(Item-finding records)
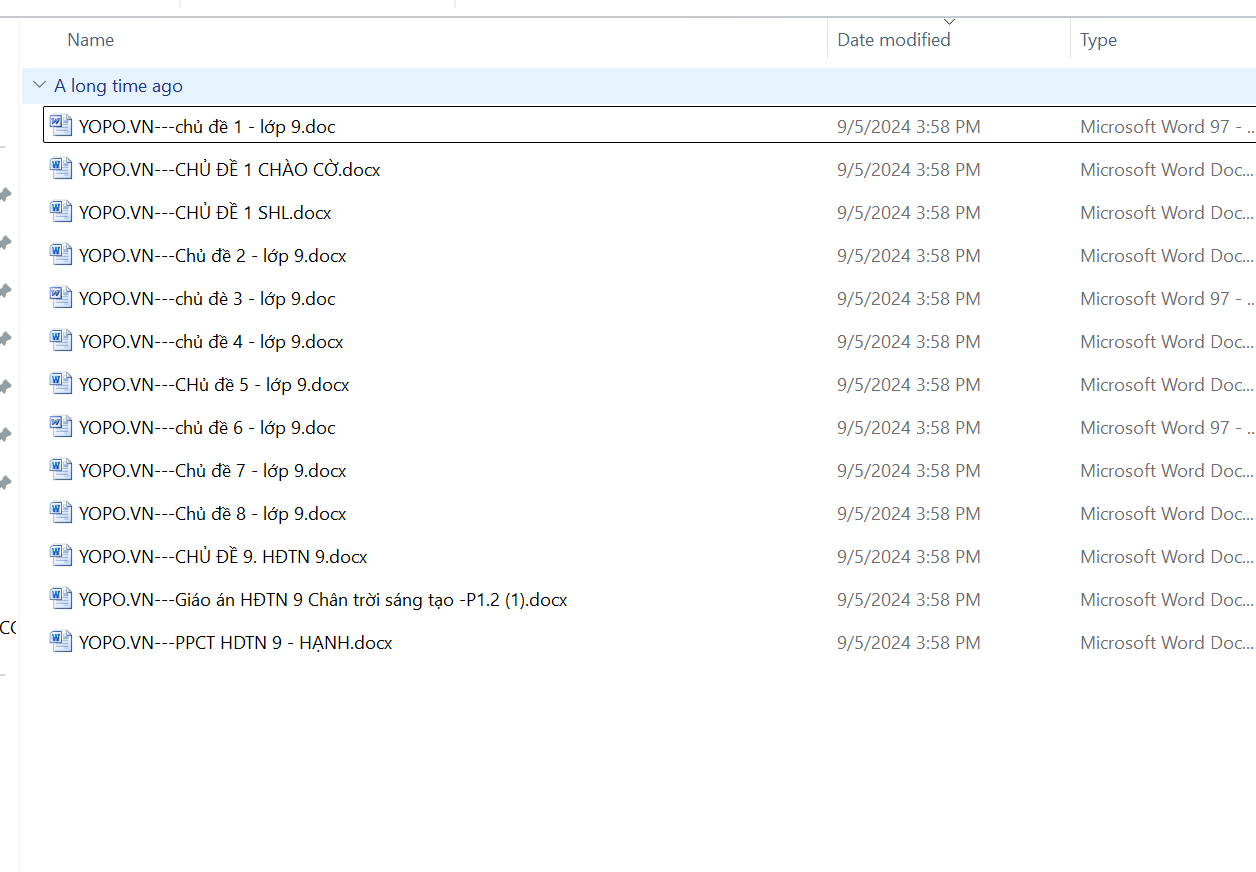Select file chủ đề 6 - lớp 9.doc

(207, 428)
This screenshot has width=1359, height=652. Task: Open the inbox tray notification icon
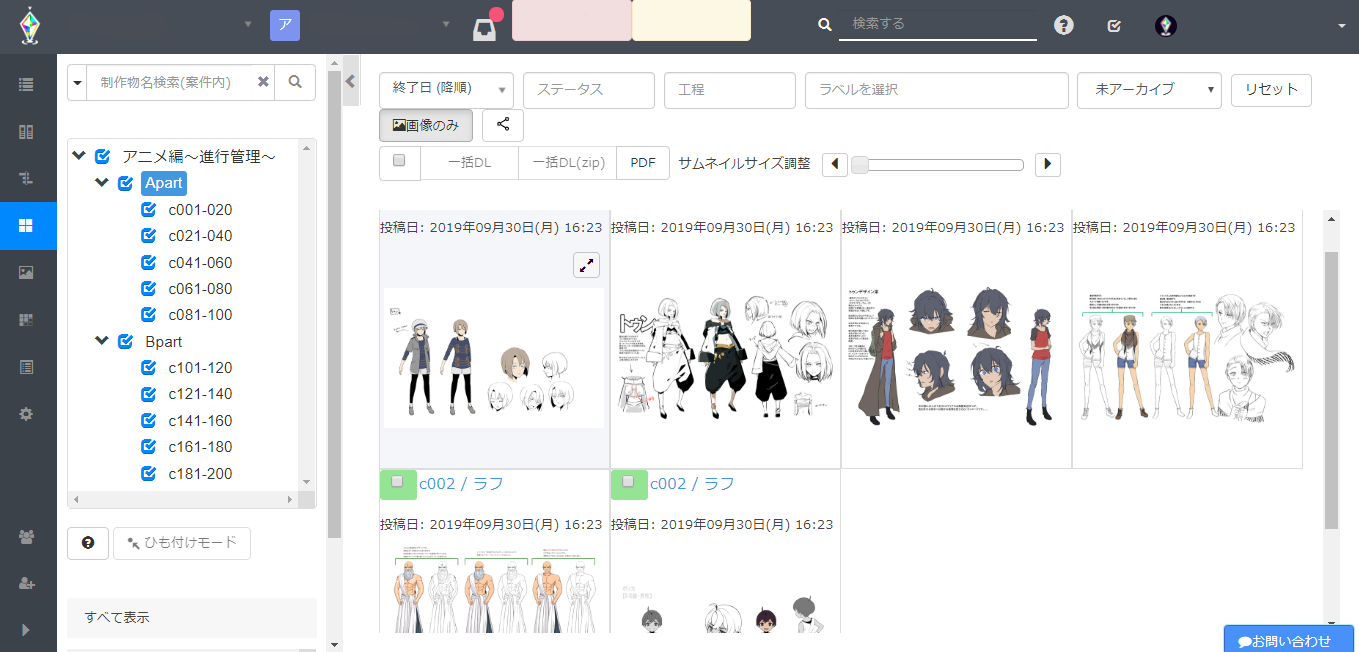click(x=485, y=28)
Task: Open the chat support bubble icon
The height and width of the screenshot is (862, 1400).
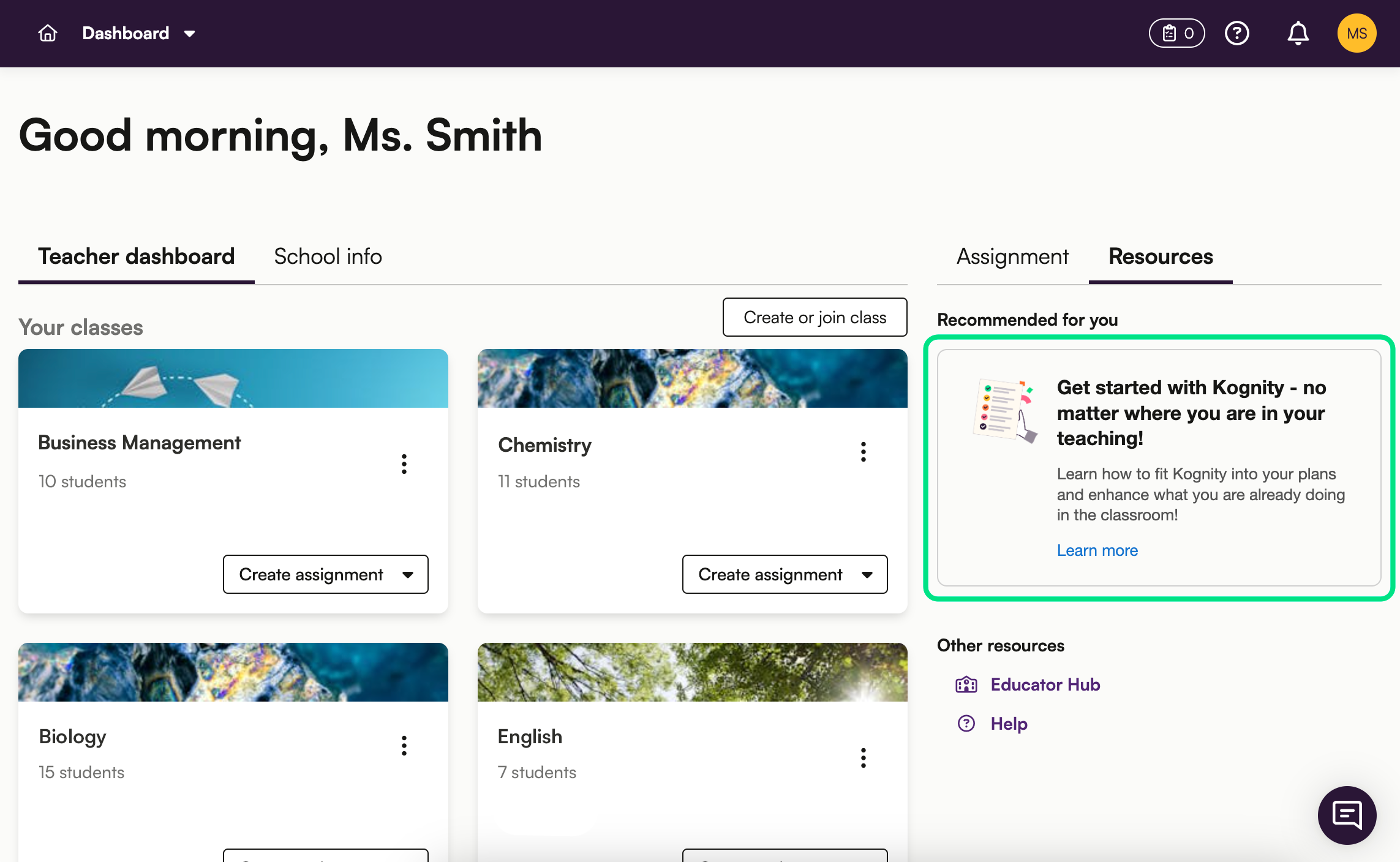Action: (x=1347, y=815)
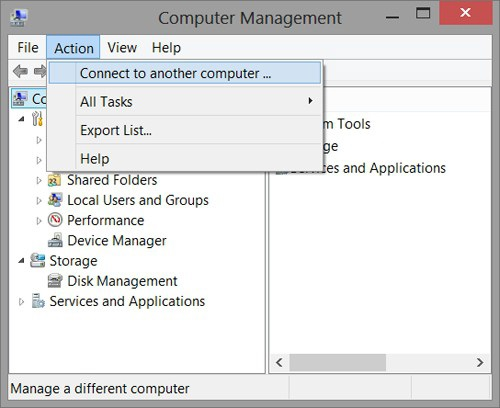The height and width of the screenshot is (408, 500).
Task: Select the Disk Management icon
Action: click(x=55, y=281)
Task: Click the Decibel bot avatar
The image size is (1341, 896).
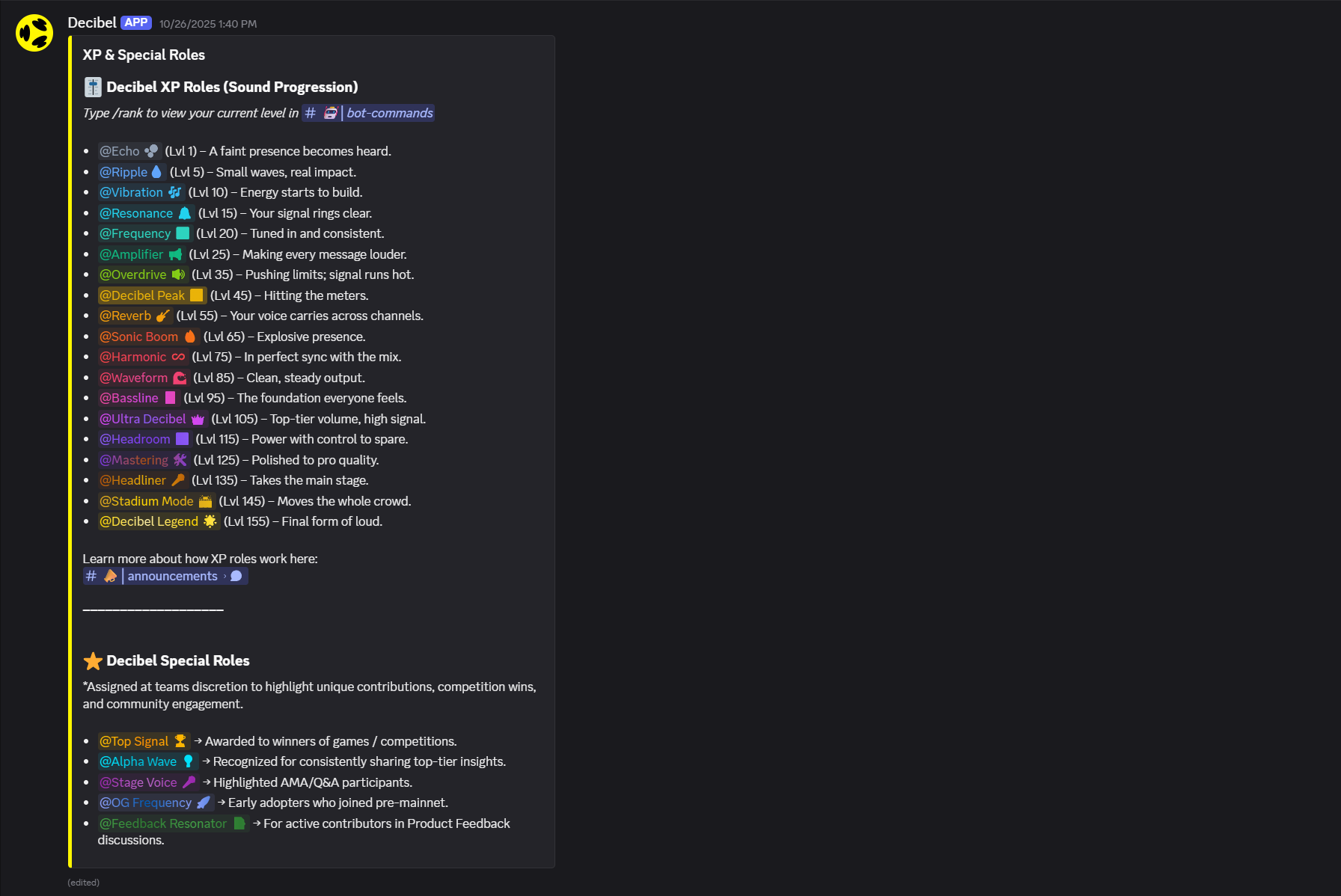Action: pyautogui.click(x=34, y=33)
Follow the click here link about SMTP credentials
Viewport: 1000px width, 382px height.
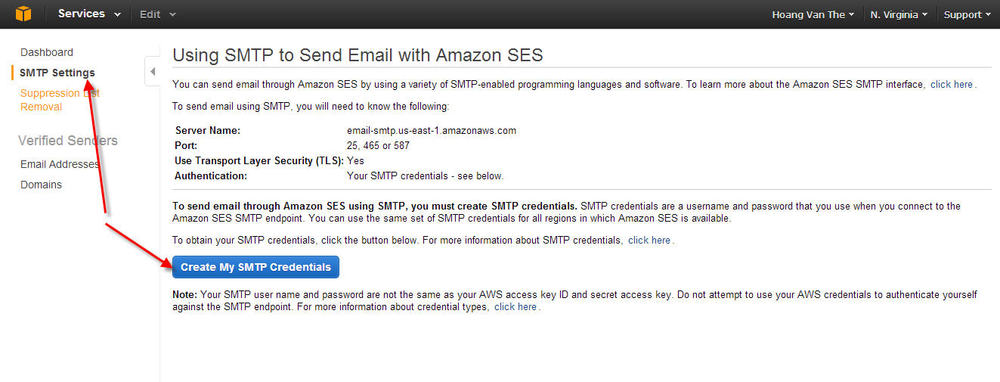[649, 240]
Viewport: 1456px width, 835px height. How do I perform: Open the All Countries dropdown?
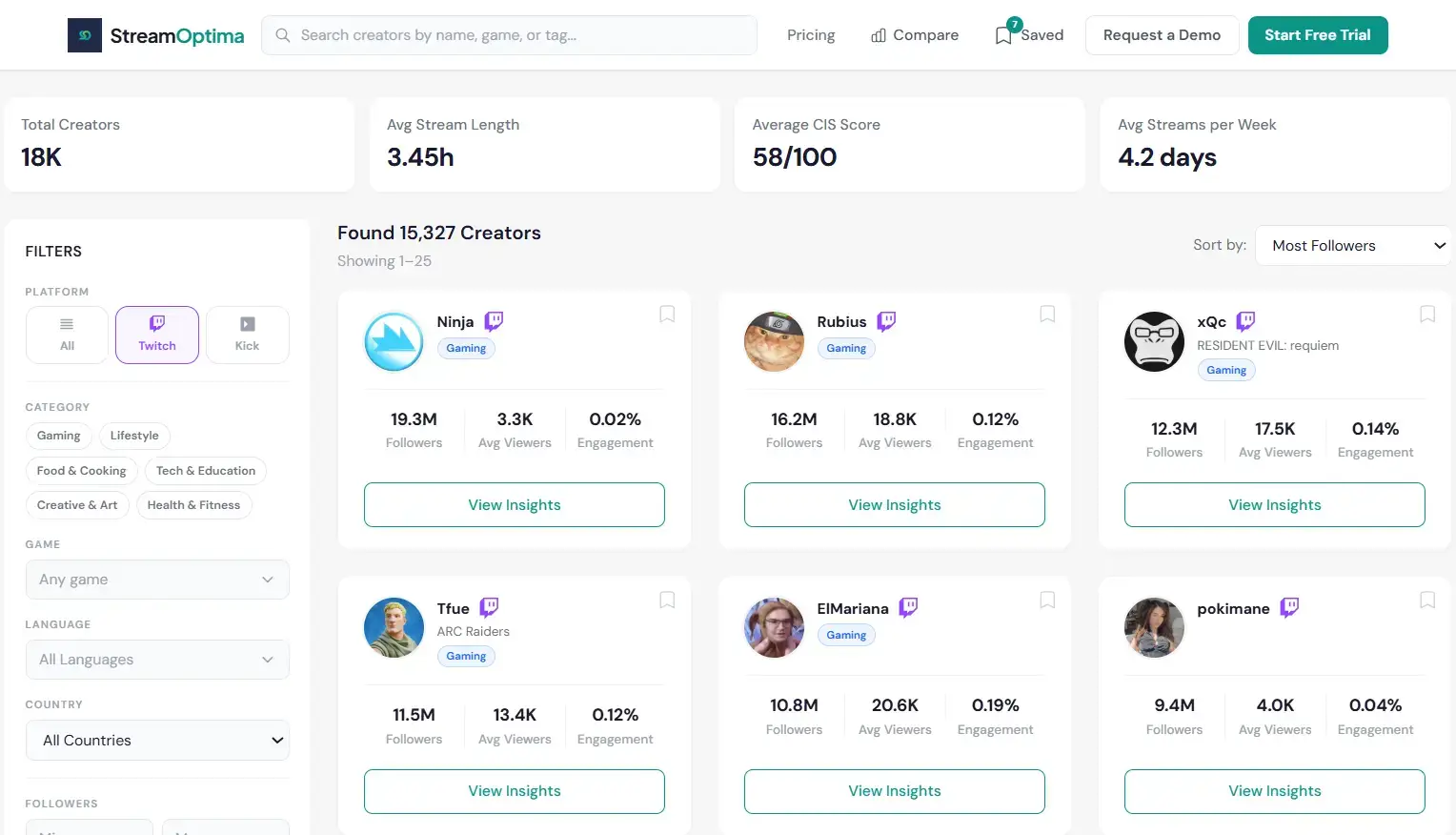pyautogui.click(x=156, y=740)
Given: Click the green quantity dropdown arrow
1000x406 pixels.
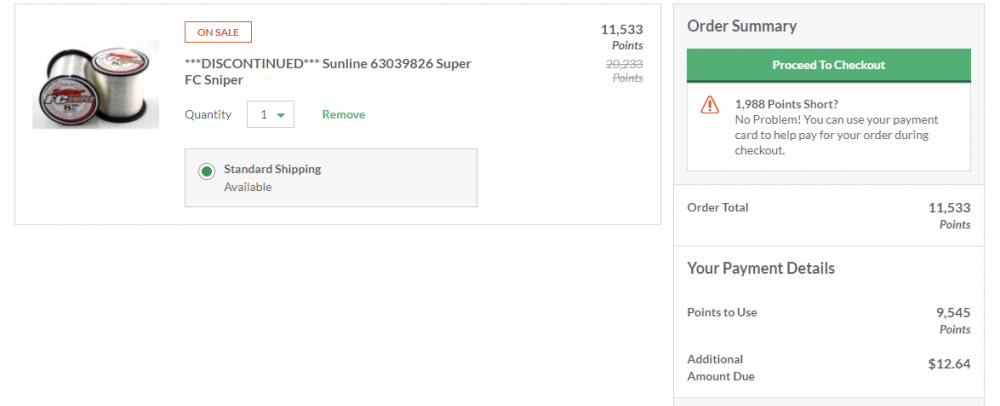Looking at the screenshot, I should pyautogui.click(x=281, y=115).
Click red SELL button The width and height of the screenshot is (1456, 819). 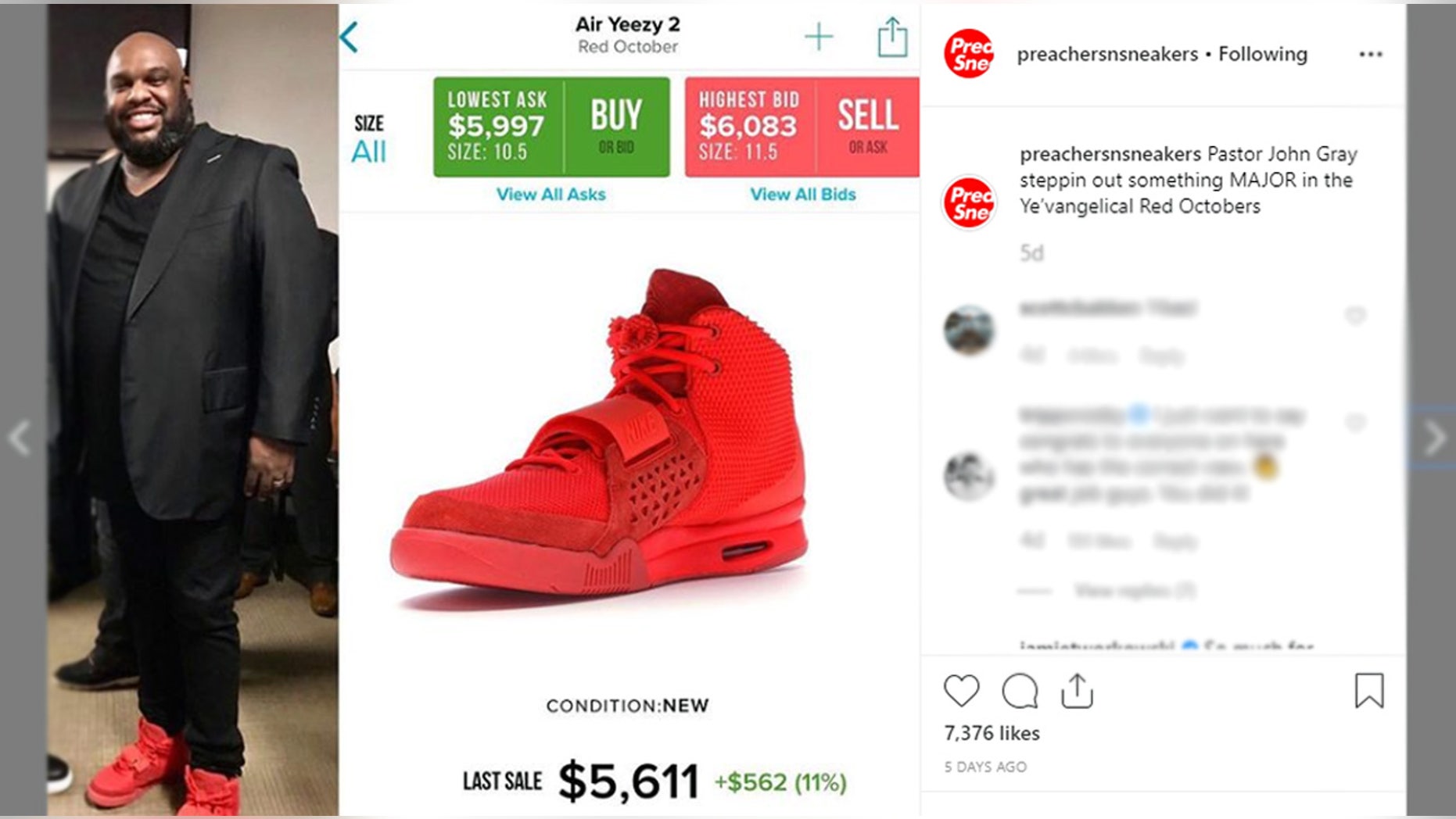point(868,127)
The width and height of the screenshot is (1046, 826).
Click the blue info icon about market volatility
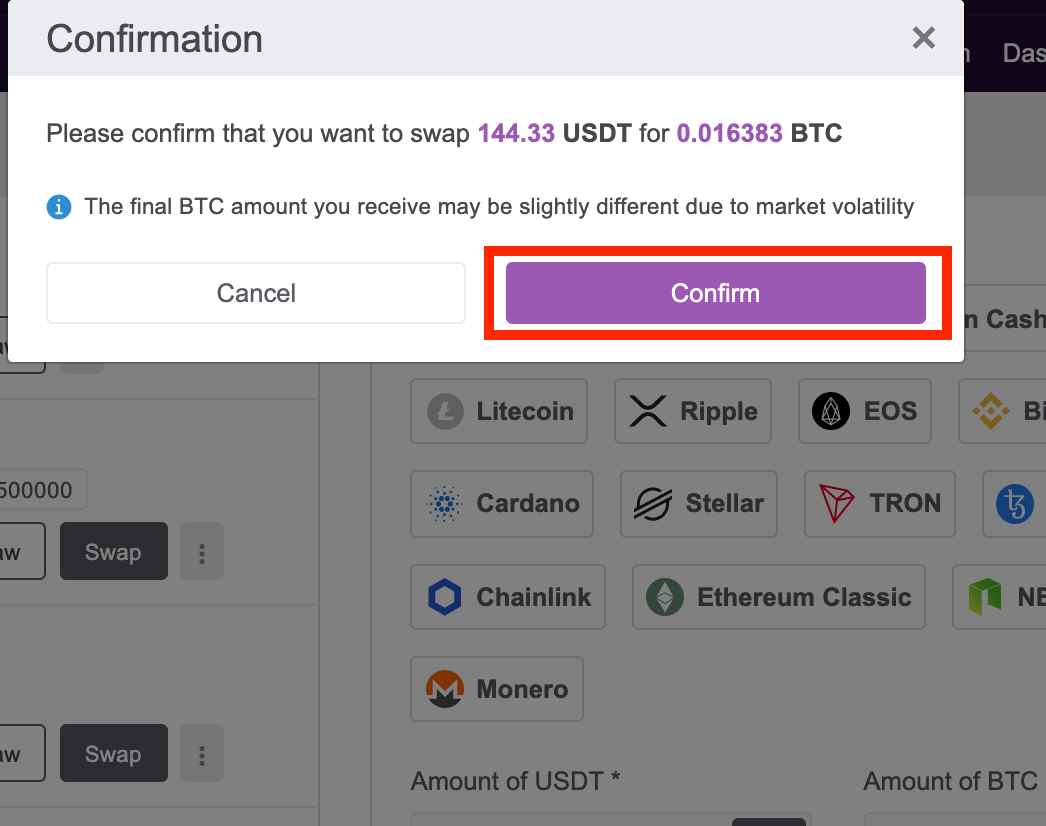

▶ WHAT THIS TASK INVOLVES
Retype the data from its first line up to and including the line that contains "Looking at the", keeping every line exactly the same. Leave out the pictures.

▶ RESPONSE TO THE EXERCISE
Select file chủ đề 6 - lớp 9.doc

(207, 428)
This screenshot has width=1359, height=652. Task: Open the inbox tray notification icon
click(x=485, y=28)
Task: Open the chat support bubble icon
The height and width of the screenshot is (862, 1400).
Action: (x=1347, y=815)
The height and width of the screenshot is (408, 500).
Task: Select the Disk Management icon
Action: click(x=55, y=281)
Task: Click the Decibel bot avatar
The image size is (1341, 896).
Action: pyautogui.click(x=34, y=33)
Follow the click here link about SMTP credentials
Viewport: 1000px width, 382px height.
[649, 240]
Viewport: 1456px width, 835px height. How do I perform: Open the All Countries dropdown?
pyautogui.click(x=156, y=740)
Given: Click the green quantity dropdown arrow
1000x406 pixels.
Looking at the screenshot, I should pyautogui.click(x=281, y=115).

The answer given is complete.